Chissà se anni fa, guardando un calendario di basket, i tifosi di Agropoli avrebbero mai creduto di giocare a Roma. E chissà se, ai tempi dell’Eurolega e delle finali scudetto contro Siena, quelli romani avrebbero mai pensato di occupare i bassifondi della Serie A2, con una prospettiva futura inquietante e tanta insicurezza sul cammino contemporaneo.

Sono parecchie le domande da fare in questa stranissima annata della pallacanestro capitolina. Domande che peraltro spesso non conoscono la benché minima risposta. Sta di fatto che si gioca al PalaTiziano, con quell’Agropoli che avevo avuto modo di conoscere già nelle Final Four di Serie B disputatesi lo scorso anno a Forlì. I campani perdettero la doppia sfida con Rieti e Siena, venendo comunque ripescati in A2.

Il bello della sfida è che gli ospiti saranno seguiti da una tifoseria ospite, con tanto di contingente ultras, vera e propria chimera in un girone in cui le tifoserie organizzate si contano sulle punte delle dita, dove spesso nel settore ospiti regna il Deserto dei Tartari o qualche timido parente dei giocatori che a stento rumoreggia ai canestri dei propri cari. Che i supporter biancazzurri saranno numerosi lo si capisce già nelle fasi di afflusso, quando diverse persone si avvicinano al Palazzetto con maglie e sciarpe di Agropoli.

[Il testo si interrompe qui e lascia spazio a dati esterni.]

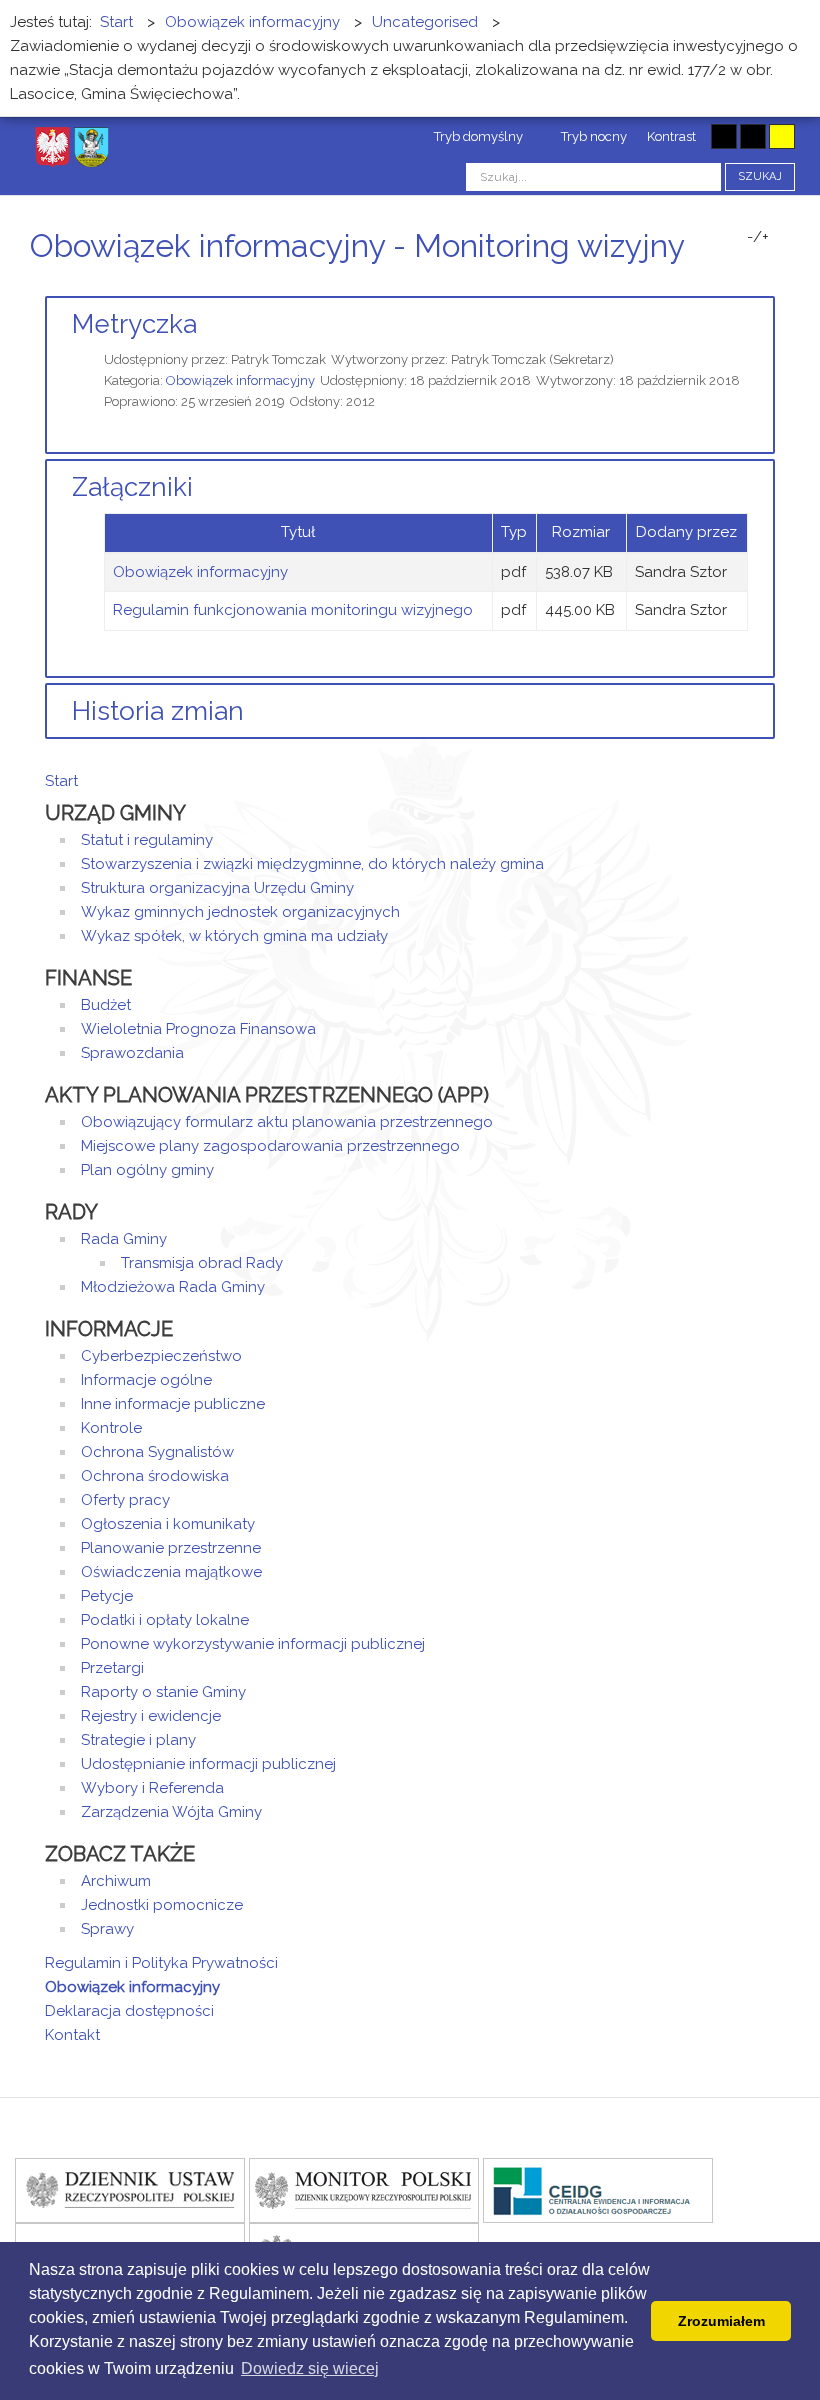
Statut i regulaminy (147, 840)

La scena più divertente si consuma sicuramente in un bagno vicino al settore ospiti, quando un bambino intento a cambiarsi la maglietta per indossare quella della Brigata Saracena, alla mia vista tenta di nascondersi, incontrando però il mio sorriso divertito.

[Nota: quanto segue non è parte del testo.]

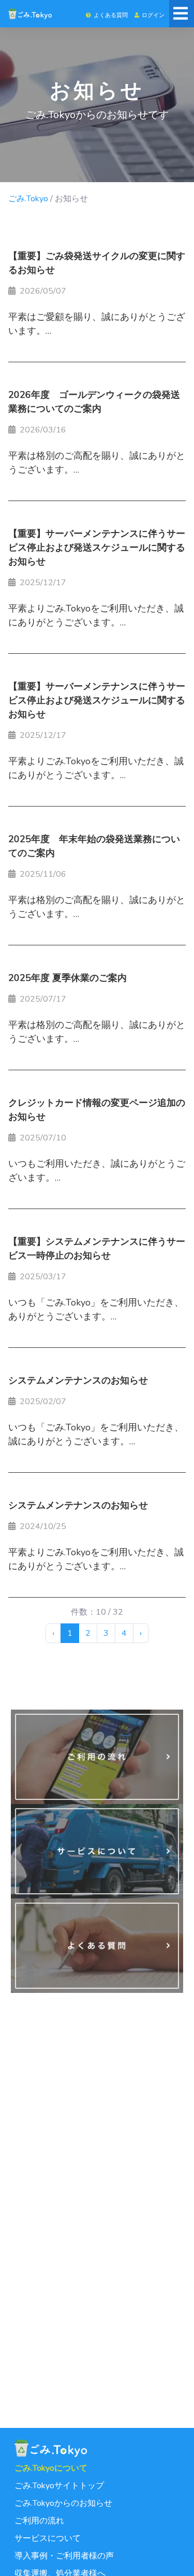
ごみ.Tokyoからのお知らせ (63, 2503)
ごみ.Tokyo (28, 198)
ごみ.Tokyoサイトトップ (59, 2485)
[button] (106, 13)
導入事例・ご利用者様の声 (64, 2556)
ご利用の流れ (39, 2520)
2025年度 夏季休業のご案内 (67, 978)
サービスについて (47, 2538)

Quando le squadre fanno ingresso sul parquet, le due tifoserie si compattano per dare il loro supporto. Gli ultras campani sono un manipolo, abile però a trascinarsi spesso dietro la massa e a tifare con buona costanza per tutto il match, nonostante la loro squadra disputi una pessima partita che li vede quasi sempre in svantaggio di oltre quindici punti. In tempi di contestazioni pretestuose e repentine, è senz’altro apprezzabile che ci sia chi antepone il tifo a tutto il resto. Menzione merita un bandierone sventolato senza sosta nella parte alta della zona riservata agli ospiti.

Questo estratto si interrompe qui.